Growing Up on Purser Place

     Iread with interest Jack Treacy's reminiscences in the Winter 1998 issue of growing upon Stanley Avenue. We were practically neighbors as my brothers and I grew up on Purser Place during the same time. Yet, despite the proximity of time and place, our activities and "hangouts" were different. What we have in common is memories of the fun we had growing up in South Yonkers.

The elementary schools that served the neighborhood then were P.5.3 on Hamilton Avenue, P.S. 27 on Valentine Lane, and St. Peter's School. I went to P.S. 27. It was a long walk uphill to school, but we did it. Coming down was easier. I'm told the school is still there. I wonder if it is still the charming, sprawling white school I remember.

We lived next door to Hawthorne Junior High School, and of course we went there.
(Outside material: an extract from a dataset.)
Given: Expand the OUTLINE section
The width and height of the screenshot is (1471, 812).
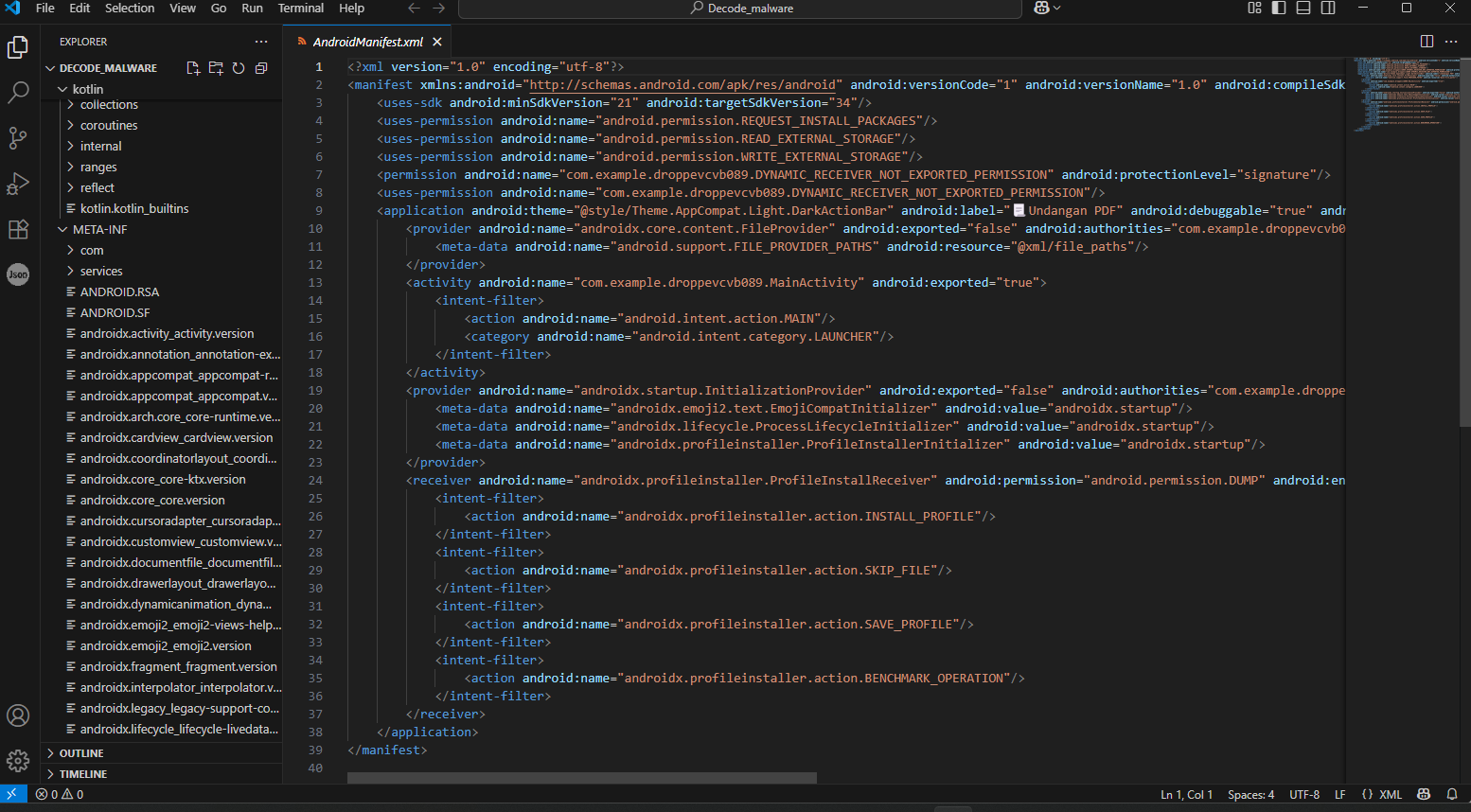Looking at the screenshot, I should tap(81, 753).
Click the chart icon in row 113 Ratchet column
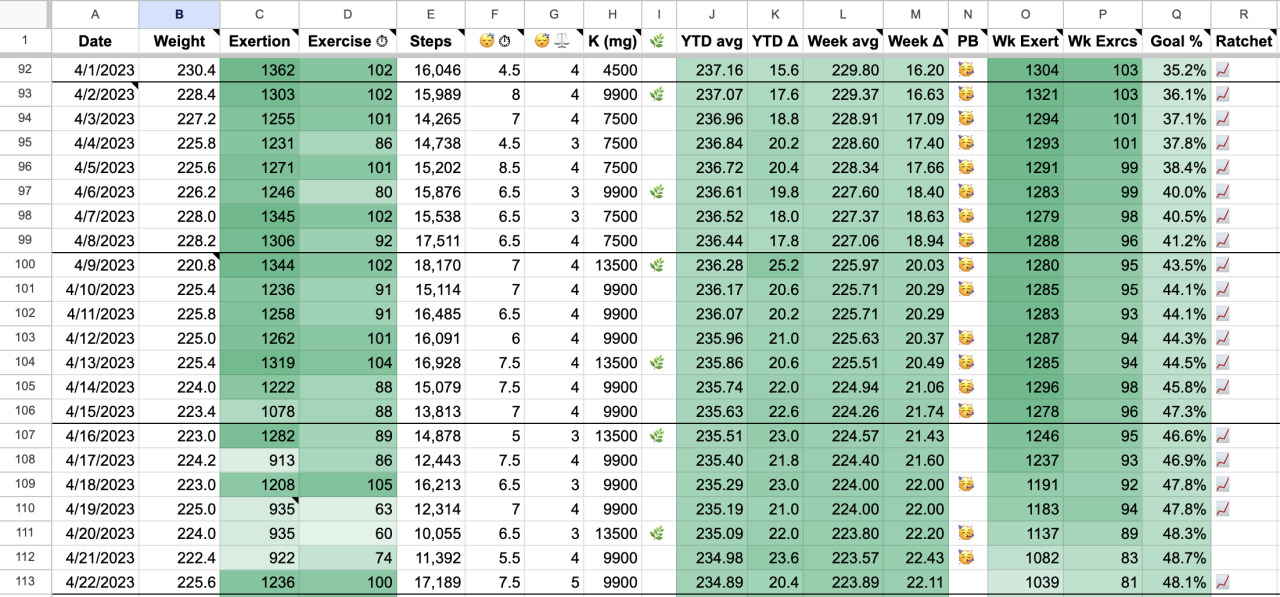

The building is still there but it's now an elementary school. When it came time for high school we walked to South Broadway and took the trolley car to Gorton, Blessed Sacrament, or Sacred Heart.

Much of our social life revolved around St. Peter's Church. If we didn't go there to school went twice a week for religious instruction. We made our first communion and were confirmed there. We also went there for girl scouts. The ultimate right of passage was to become old enough to sing in the chorus of the annual St. Peter's minstrel show.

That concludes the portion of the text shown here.